Okay, everyone, it’s time to admit it: we ALL (librarians included!) use the internet to find information on a regular basis. Google, Wikipedia, and even Twitter have become seemingly indispensible sources for anything and everything. I mean, where else are you going to quickly find out that answer to a crossword puzzle, why there is a protest going on across the street, the hours for your favorite coffee shop, or even why Olympic long jumpers are allowed so many attempts?
But the question remains: with so much information out there, how do we know what to trust? Where can we go to get valid information? A recent article (and I’ll be the first to admit that there are getting to be so many of these published that I’m starting to question even their validity) published this chart about the perceptions of trust-worthiness that most of us have about various kinds of websites out there.
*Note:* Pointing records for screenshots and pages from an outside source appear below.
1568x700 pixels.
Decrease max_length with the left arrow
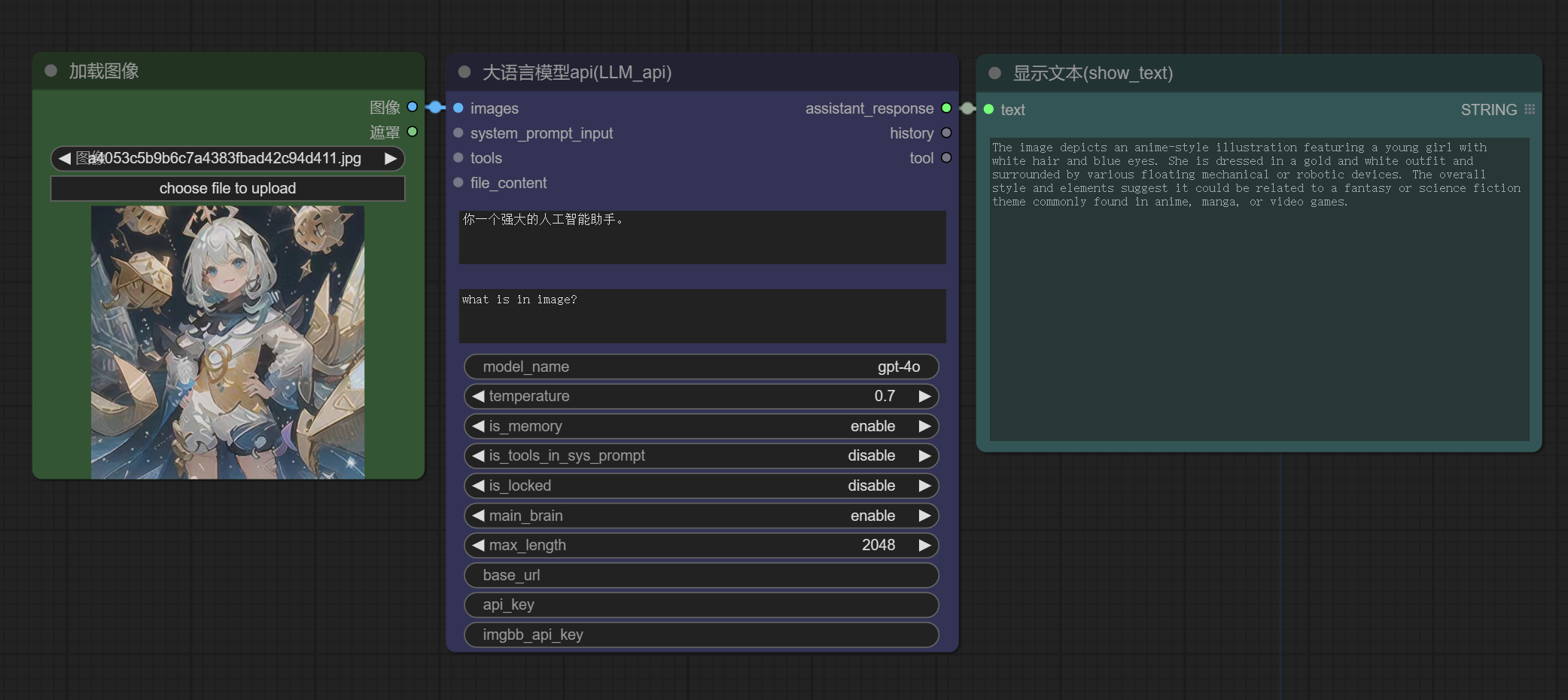point(478,545)
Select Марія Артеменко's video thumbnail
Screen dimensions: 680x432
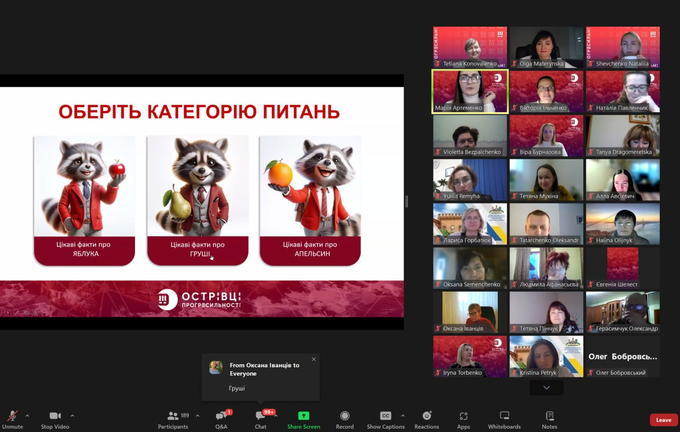pos(469,91)
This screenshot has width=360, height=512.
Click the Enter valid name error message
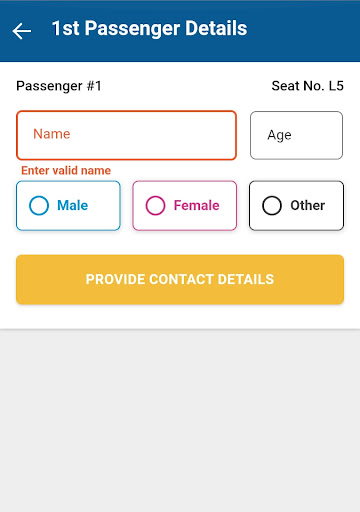pos(66,170)
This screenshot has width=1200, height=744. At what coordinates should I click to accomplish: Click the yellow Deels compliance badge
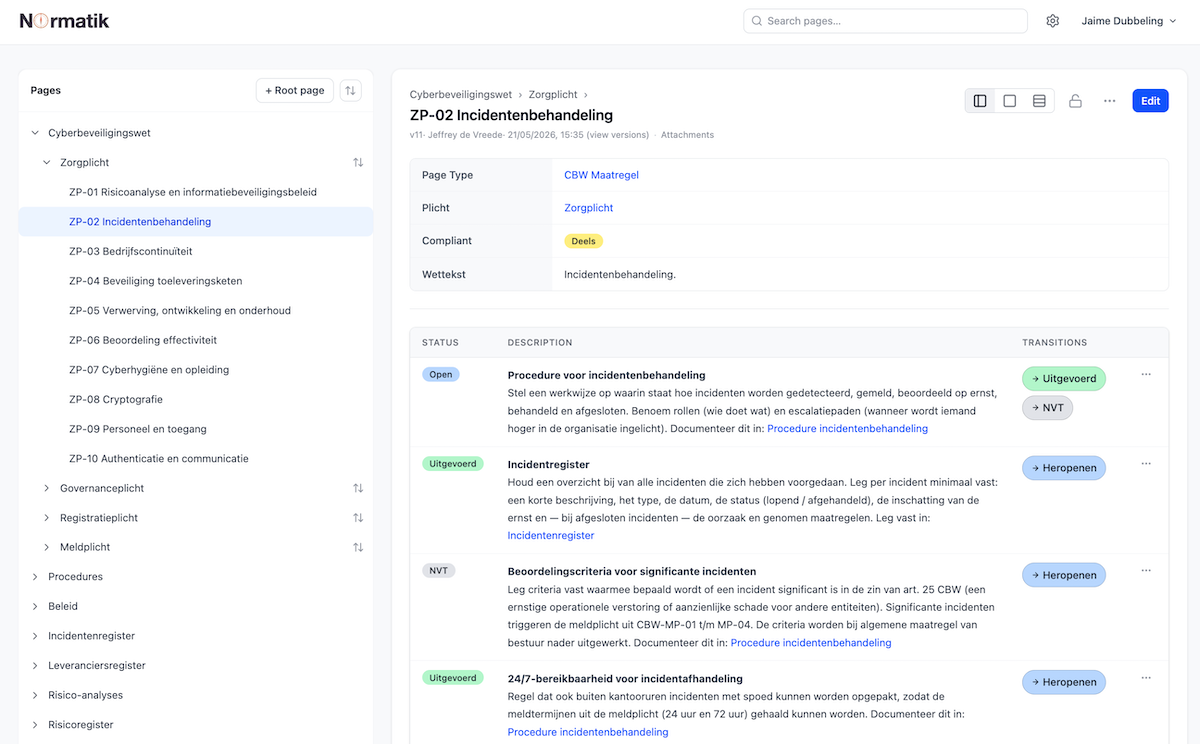(584, 241)
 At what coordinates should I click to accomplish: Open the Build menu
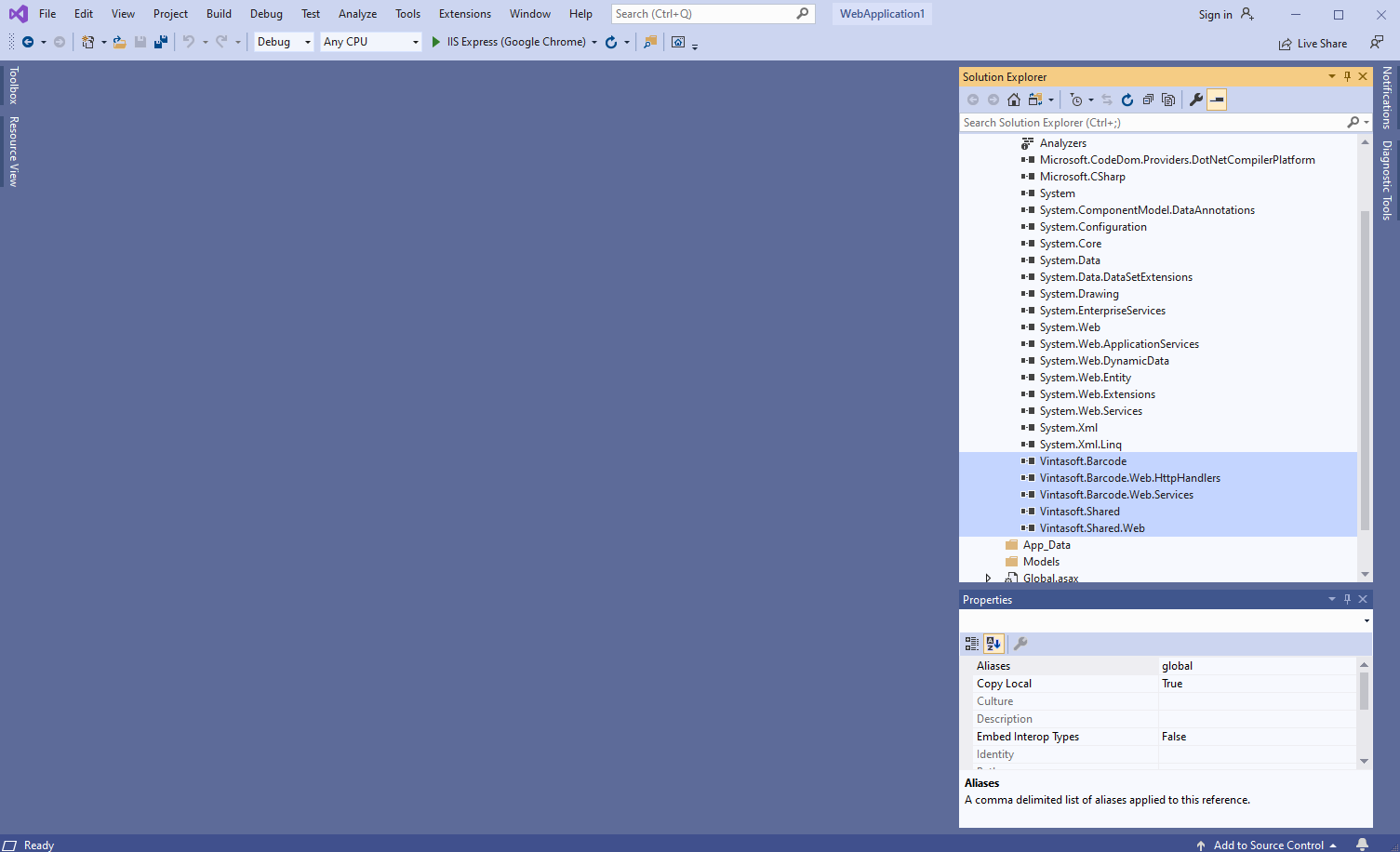coord(219,14)
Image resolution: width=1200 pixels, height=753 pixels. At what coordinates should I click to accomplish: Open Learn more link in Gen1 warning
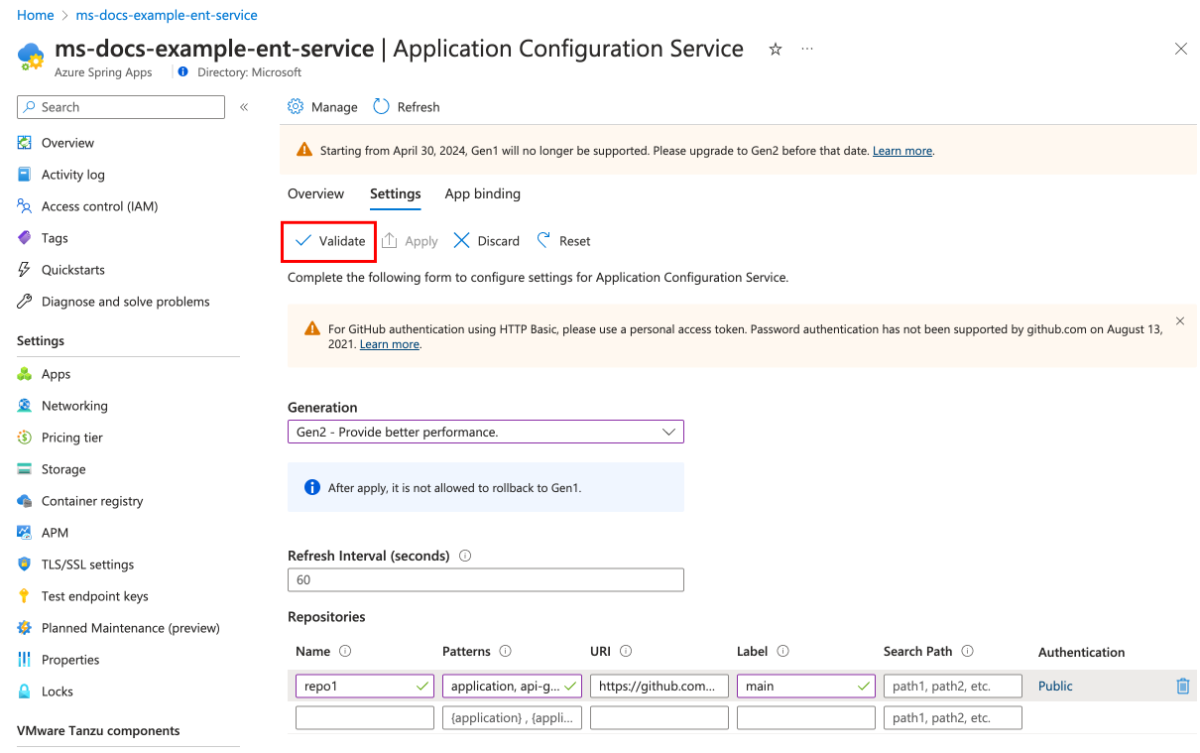(x=902, y=151)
But, as we all know, perception is not always reality (as the new Bourne Legacy movie forces us to consider). And this whole dilemma makes the prospect of gearing up for research paper season again all the more daunting, doesn’t it?
But, ladies and gents, guess what?! It doesn’t have to be! This is where your friendly UST librarian comes into play. We are all more than happy to help you figure out if that “perfect” source you found online happens to be as good as you really think it is. Heck, we even have a whole section of our website geared towards helping you figure it out yourselves if you’d like (in librarian-ese, this whole topic is called “information literacy”).
Check it out, and feel more comfortable in your search. You can even brag to your friends that you are positively “search-savvy!” (and if that isn’t cool, I don’t know what is!)